Intervention de Gérald Darmanin

Réunion du 11 octobre 2022 à 21h30
Orientation et programmation du ministère de l'intérieur — Article 1er et rapport annexé, amendement 82

Gérald Darmanin :

Les sénateurs Durain et Benarroche soulèvent ici une question très importante, même si l’amendement n° 82, certes tempéré par celui de M. Durain, ne constitue pas vraiment une marque de confiance envers les forces de l’ordre… Monsieur Benarroche, vous semblez être pris d’une folie de contrôles et de sanctions, emporté par une sorte d’autoritarisme finalement, qui ne ressemble guère à la manière dont vous abordez d’autres sujets…

L’absence de fait divers dans l’actualité récente devrait nous permettre d’avoir une discussion apaisée sur ce sujet.

Je soulignerai d’abord un paradoxe : ce sont les magistrats instructeurs qui saisissent librement – c’est l’article 12-1 du code de procédure pénale – le service qui mène une enquête.

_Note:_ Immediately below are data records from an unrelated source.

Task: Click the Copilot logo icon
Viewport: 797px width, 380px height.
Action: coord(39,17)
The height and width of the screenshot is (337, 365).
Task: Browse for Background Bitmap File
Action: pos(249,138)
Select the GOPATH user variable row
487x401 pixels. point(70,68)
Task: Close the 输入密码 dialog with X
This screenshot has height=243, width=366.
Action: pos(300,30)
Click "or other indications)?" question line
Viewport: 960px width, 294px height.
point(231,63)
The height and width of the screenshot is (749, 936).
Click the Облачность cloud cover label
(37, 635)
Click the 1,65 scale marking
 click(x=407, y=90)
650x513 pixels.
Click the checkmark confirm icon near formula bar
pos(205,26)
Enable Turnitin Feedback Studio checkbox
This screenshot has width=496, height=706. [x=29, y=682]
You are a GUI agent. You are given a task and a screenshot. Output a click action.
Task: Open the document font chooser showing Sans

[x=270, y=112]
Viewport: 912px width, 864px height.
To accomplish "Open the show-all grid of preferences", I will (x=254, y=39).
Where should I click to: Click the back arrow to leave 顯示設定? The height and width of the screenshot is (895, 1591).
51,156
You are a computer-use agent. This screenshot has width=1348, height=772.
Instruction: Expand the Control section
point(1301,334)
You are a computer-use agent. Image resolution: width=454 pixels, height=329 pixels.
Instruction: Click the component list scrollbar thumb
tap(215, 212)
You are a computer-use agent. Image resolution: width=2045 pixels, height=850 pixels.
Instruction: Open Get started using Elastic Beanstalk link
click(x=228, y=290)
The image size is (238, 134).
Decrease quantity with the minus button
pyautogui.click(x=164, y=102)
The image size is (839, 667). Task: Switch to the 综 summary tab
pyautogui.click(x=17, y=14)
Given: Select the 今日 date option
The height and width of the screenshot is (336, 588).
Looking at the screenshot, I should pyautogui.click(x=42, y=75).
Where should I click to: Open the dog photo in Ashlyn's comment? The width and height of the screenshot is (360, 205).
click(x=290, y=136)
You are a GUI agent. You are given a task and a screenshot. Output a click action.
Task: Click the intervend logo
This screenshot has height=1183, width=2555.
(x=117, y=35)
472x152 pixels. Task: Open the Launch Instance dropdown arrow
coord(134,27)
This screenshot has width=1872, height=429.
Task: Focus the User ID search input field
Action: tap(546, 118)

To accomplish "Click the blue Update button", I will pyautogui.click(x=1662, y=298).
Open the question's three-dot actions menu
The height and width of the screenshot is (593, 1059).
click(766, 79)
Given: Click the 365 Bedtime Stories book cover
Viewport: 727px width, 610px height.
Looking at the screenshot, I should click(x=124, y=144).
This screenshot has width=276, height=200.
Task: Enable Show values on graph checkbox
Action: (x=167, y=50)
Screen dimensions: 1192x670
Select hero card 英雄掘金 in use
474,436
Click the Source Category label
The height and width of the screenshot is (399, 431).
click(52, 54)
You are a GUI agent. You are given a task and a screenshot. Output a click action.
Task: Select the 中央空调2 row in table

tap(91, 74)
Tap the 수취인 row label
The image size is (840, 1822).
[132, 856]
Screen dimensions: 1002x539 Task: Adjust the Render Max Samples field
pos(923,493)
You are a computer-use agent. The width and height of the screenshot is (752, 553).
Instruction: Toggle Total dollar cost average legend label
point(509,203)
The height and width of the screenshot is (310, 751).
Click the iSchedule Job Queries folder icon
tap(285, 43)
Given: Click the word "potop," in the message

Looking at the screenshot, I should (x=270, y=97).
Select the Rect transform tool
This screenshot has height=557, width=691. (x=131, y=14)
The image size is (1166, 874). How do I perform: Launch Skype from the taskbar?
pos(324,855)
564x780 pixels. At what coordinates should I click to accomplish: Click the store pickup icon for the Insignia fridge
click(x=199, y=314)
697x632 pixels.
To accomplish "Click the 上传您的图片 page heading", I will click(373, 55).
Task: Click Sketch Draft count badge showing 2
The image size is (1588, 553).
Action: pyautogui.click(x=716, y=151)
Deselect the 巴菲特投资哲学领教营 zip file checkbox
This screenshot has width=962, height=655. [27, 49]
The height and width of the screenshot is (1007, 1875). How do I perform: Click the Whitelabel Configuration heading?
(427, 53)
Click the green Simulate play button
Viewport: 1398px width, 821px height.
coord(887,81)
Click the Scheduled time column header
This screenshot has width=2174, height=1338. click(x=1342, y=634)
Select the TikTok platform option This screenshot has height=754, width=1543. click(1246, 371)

C’est bien de manière tout à fait libre que le procureur de la République ou le juge d’instruction saisit l’IGPN, l’IGGN ou tout autre service de police judiciaire. L’IGPN et l’IGGN, en tant que services enquêteurs, ne s’autosaisissent pas, elles sont saisies par un magistrat.

Or je pense pouvoir dire que nous sommes tous très attachés au libre choix du service enquêteur par le magistrat instructeur.

J’ajoute que si l’IGPN ou l’IGGN ne respectaient pas les règles déontologiques ou démocratiques, celles d’un État de droit, les magistrats instructeurs ne les saisiraient pas !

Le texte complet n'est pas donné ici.